Pada saat ini minat baca tidak lagi menjadi persoalan pribadi tetapi telah menjadi persoalan budaya, kultur masyarakat. Masyarakat sekarang telah terbentuk dengan pola mendengar dan melihat saja. Fakta di lapangan bahwa banyak tayangan audio visual sangat diminati masyarakat. Sinetron atau film misalnya. Tanpa membacapun, penonton bisa memahami lakon tersebut walau menggunakan dialog berbahasa asing( tanpa teks terjemahan). Tayangan audio visual lebih dominan diminati dan dipilih masyarakat.

Akar permasalahannya, ada indikasi dalam masyarakat kini, baik dari kalangan bawah sampai kalangan masyarakat atas bersifat praktis , ekonomis, dan konsumtif.

Praktis, artinya mudah dijalani, tidak ribet bertele-tele. Ekonomis,dapat diartikan melakukan beberapa kegiatan dalam waktu yang bersamaan sehingga hemat waktu. Konsumtif, maksudnya masyarakat lebih nyaman menjadi penikmat daripada menjadi pelaku.

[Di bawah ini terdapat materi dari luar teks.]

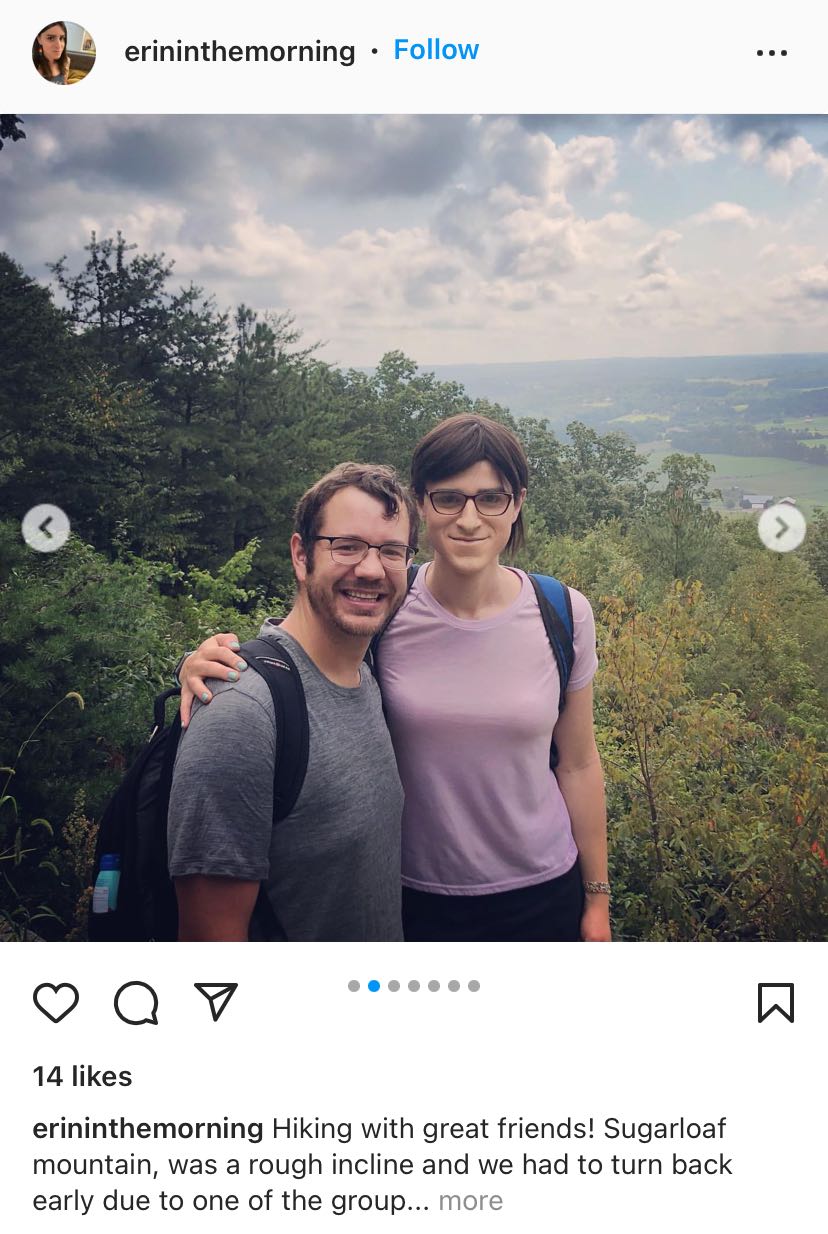
Task: Open the three-dot more options menu
Action: (772, 53)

Di sisi lain, aktivitas baca ( buku atau teks tulis) tidak mencermikan ketiga karakter tersebut. Aktivitas baca memerlukan alat peraga berupa buku atau teks tulis lain sehingga ada objek yang dibaca di depan mata. Tentu tidak bisa dilakukan sambil tutup mata .ataupun sambil lalu mengerjakan kegiatan lain. Hal ini menjadi ribet dan memerlukan persiapan matang. Pada membaca ada tindakan sadar aktif mencurahkan perhatian pada objek baca sehingga pembaca adalah pelaku baca dan tidak sekadar menikmati bacaan.

Dengan latar belakang itu, perlu inovasi untuk meningkatkan minat baca masyarakat oleh pihak-pihak terkait. Inovasi itu ( melakukan perubahan untuk tujuan yang lebih baik) haruslah mencerminkan karakter yang disukai masyarakat tanpa mengabaikan nilai edukasi. Usaha-usaha nyata itu haruslah bersistem dan berkesinambungan. Oleh karena itu peran pemerintah sebagai pemegang kebijaksanaan sangatlah penting . Peran pendidik ( guru) dalam pendidikan formal ataupun tutor pada sektor informal juga tidak kalah pentingnya.

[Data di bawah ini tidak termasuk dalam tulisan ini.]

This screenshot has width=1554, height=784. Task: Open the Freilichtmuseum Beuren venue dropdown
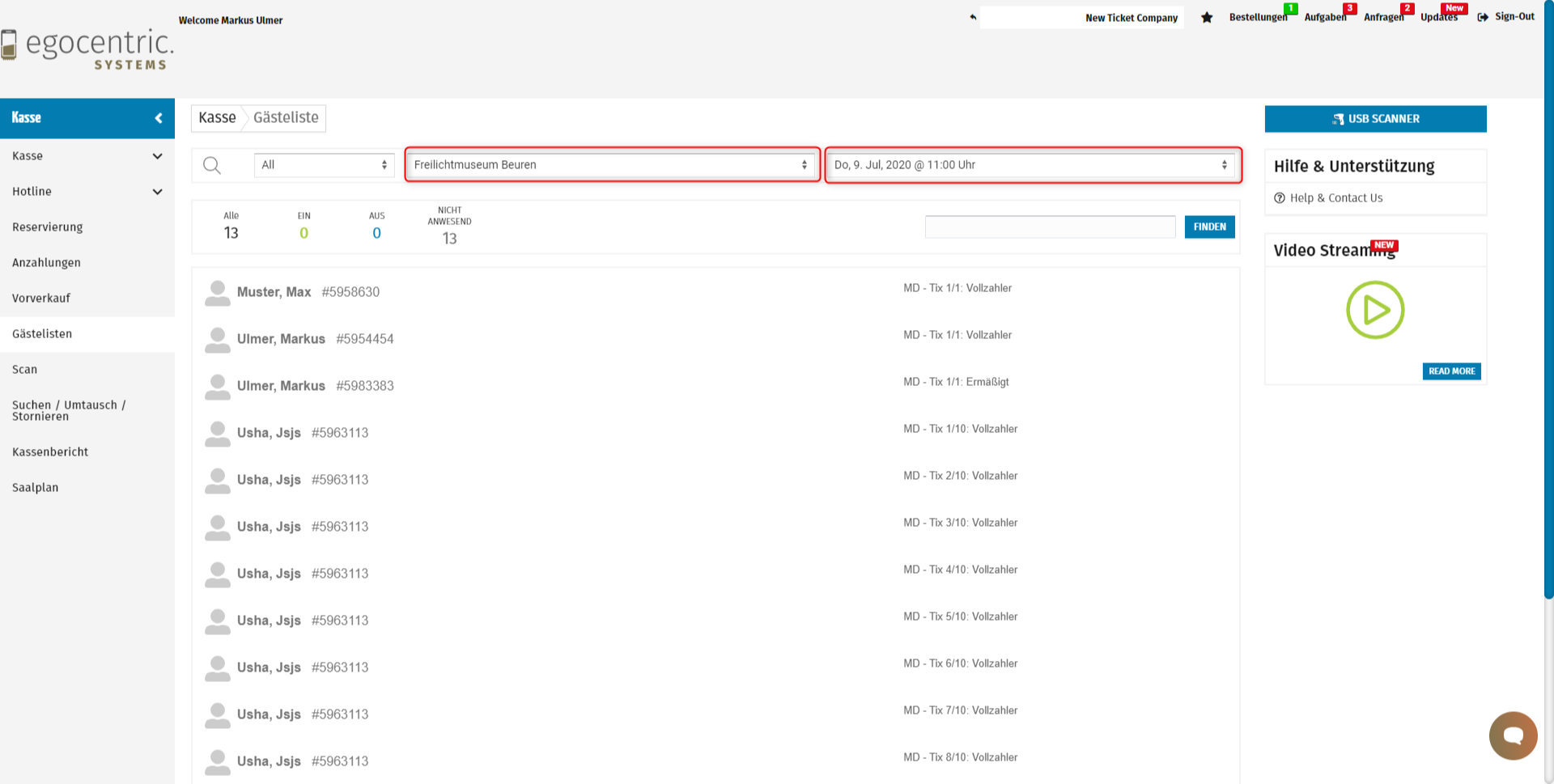coord(612,165)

Guru sebagai ujung tombak pendidikan semestinya sudah melakukan inovasi-inovasi pembelajaran pada peserta didik. Sehingga model-model pembelajaran pada siswa tidak lagi monoton dan menjenuhkan tapi sudah bervariasi dan menyenangkan. Guru bisa memanfaatkan teknologi yang sedang berkembang untuk meningkatkan minat baca siswa. Media yang menarik perhatian seperti Koran, Majalah, Surat, Komik,Televisi, DVD, Video Clip, Internet, SMS , bahkan ebook sangat mungkin dimanfatkan . Gelagat inovasi ini telah disadari oleh guru, namun terbentur sistem sehingga aplikasi kepada peserta didik tidak semudah yang direncanakan.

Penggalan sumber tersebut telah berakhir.